**TASK STATEMENT**
Reproduce the line that contains "Instruction: Click the Client" and every line after it through the end of the records, exactly, with nothing added.

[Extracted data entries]
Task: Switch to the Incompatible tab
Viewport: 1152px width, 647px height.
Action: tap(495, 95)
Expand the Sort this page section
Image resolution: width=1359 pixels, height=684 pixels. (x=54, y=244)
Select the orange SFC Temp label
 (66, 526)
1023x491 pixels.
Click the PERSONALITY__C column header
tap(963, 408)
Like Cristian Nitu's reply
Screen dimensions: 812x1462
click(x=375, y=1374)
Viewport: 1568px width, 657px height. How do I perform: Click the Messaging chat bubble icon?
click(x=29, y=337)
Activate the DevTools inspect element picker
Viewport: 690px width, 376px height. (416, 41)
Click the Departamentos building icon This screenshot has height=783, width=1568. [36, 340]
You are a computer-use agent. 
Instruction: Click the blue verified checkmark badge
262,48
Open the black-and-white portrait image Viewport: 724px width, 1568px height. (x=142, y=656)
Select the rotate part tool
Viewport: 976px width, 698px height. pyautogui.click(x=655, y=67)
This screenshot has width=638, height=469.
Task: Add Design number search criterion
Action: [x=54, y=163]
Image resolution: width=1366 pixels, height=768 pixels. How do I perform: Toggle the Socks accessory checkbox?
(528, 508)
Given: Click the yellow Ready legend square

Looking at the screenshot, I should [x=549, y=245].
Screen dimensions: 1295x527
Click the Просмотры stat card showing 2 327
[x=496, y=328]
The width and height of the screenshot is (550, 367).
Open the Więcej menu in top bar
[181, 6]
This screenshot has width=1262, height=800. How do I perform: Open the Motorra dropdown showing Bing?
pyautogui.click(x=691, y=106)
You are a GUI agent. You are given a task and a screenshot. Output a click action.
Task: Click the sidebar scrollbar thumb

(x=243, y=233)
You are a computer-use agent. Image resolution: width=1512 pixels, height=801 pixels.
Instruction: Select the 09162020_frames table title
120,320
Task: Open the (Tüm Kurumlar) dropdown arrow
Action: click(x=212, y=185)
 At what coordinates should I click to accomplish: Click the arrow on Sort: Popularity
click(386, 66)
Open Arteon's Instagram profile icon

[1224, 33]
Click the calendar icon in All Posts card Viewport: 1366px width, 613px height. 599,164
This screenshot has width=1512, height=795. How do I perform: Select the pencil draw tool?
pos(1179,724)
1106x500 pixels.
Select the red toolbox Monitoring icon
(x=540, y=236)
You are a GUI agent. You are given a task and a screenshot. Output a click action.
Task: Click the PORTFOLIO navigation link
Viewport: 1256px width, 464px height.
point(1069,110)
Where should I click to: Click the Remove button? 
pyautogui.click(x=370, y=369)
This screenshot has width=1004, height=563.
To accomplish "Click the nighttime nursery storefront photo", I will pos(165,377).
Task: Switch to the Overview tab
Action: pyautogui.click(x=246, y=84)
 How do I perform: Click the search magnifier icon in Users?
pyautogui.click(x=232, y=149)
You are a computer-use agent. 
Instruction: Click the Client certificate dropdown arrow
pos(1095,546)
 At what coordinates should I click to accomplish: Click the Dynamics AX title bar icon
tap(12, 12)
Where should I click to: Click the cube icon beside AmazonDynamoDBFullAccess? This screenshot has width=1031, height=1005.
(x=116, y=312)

**YOUR RESPONSE**
Instruction: Click the Client certificate dropdown arrow
pos(1095,546)
 At what coordinates should I click to accomplish: Click the Dynamics AX title bar icon
tap(12, 12)
Where should I click to: Click the cube icon beside AmazonDynamoDBFullAccess? This screenshot has width=1031, height=1005.
(x=116, y=312)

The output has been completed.